### [Source extract]
All the branches of the trees are white and there is not a single plant on the ground, said Dainis Tučs, Senior Nature Conservation Specialist at the DAP.

Cormorants are large colonial waterbirds. Their bodies can exceed one meter. On average, it can eat more than two kilograms of fish a day, making cormorants a serious competitor for fishermen.

"One bird eats about 60 kilograms a month. One hundred cormorants - six tonnes a month. We put 80,000 zander in the water every year, but that's a drop in the ocean for a lake this size. If all this is eaten by cormorants, then there is no result," said Igors Šabanovs, a representative of the association "Lake Rāzna for Man and Nature".

Cormorants are listed as non-hunted birds. Hunting them requires a special permit, which is issued if a special nature value is affected and economic losses are caused. This permit allows hunting from mid-August onwards. Nature experts believe that a pre-season hunting license would also be required in special exception areas. There are more than 300 cormorants in Lake Rāzna, but only 100 can be hunted.

"They are very tricky birds to hunt and very difficult to get to. They are in flocks. If you scare them off once, they will never fly to that place again," Šabanovs pointed out.

The problem with cormorants is also observed in other parts of Latvia. It is considered a European problem, as their numbers have risen to almost two million in Europe after a long period of conservation.

### [Available data]
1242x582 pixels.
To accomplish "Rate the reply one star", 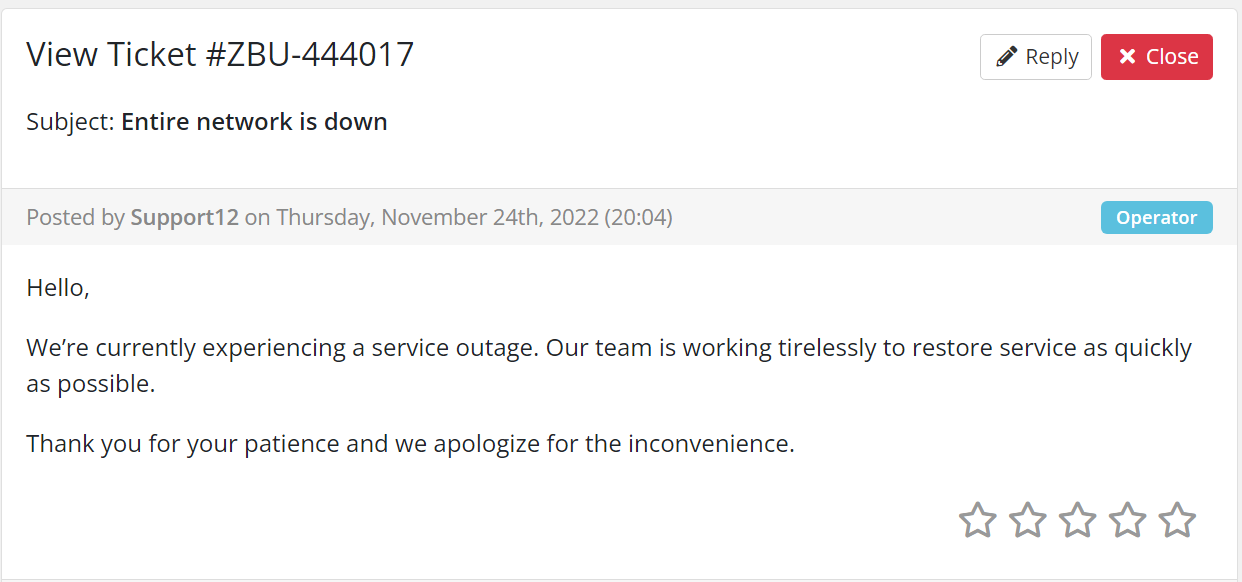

### [Tasks to perform]
1 – According to the cormorant text, how many zander are put into the water every year?
2 – Repeat the part of the cormorant text that begins at the words "Cormorants are listed" and stops after "Šabanovs pointed out.".

### [Solved tasks]
1 – 80,000 zander.

2 –
Cormorants are listed as non-hunted birds. Hunting them requires a special permit, which is issued if a special nature value is affected and economic losses are caused. This permit allows hunting from mid-August onwards. Nature experts believe that a pre-season hunting license would also be required in special exception areas. There are more than 300 cormorants in Lake Rāzna, but only 100 can be hunted.

"They are very tricky birds to hunt and very difficult to get to. They are in flocks. If you scare them off once, they will never fly to that place again," Šabanovs pointed out.